» ACTIVITY 1
In the passage on Enron, to how many years was Jeff Skilling's prison sentence later reduced?
» ACTIVITY 2
List every person named in the passage on Enron.

» PAGE EXTRACT

:::

Being the victim of an incompetent, unjust, or bad boss causes many organizations to crumble, as bad habits are transmitted and spread throughout the body of an operation.

Look no further than Enron: once a Wall Street darling, the company and its executive leaders were universally applauded for their work. Through a strange series of events, it was revealed that part of the company was a pipe dream built on bad accounting practices and blatant lies. Overnight, the company evaporated as a result of the sixth largest bankruptcy in US history; Enron investors and employees lost everything.

Although it didn’t bring back their money or jobs, justice was eventually served to the executives who had masterminded the operation. Founder Ken Lay was found guilty of 10 counts of securities fraud and died shortly after. Allen Fastow, Enron’s former CFO, spent six years in prison, and Jeff Skilling, the former CEO, was sentenced to pay $45 million and spend 24 years (later reduced to 14 years) in prison.

While bad leadership is fairly evident in the situation at Enron, Skilling is where the lessons of bad leadership are most prevalent.

Skilling, a Harvard MBA, rose through the ranks at McKinsey & Co. and was noticed by Ken Lay in 1987 during a consulting stint with Enron. He was hired in 1990 as the chief executive officer of Enron Financial Corp. It didn’t take long for Skilling’s visionary ways and confident style to stand out, eventually he took over as CEO of Enron Corporation when Lay stepped down in 2001.

:::

» SOURCE DATA
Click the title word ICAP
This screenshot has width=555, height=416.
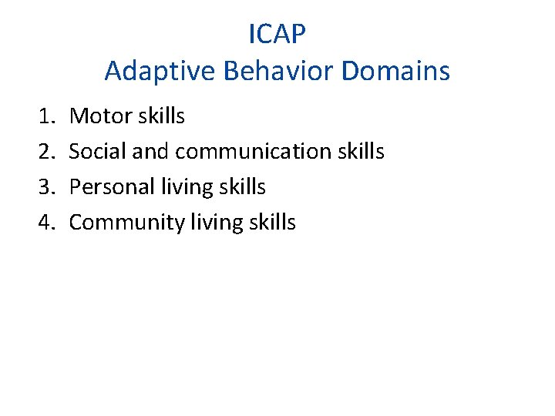tap(278, 34)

:::

» EXPECTED OUTPUT 1
14 years

» EXPECTED OUTPUT 2
Ken Lay, Allen Fastow, Jeff Skilling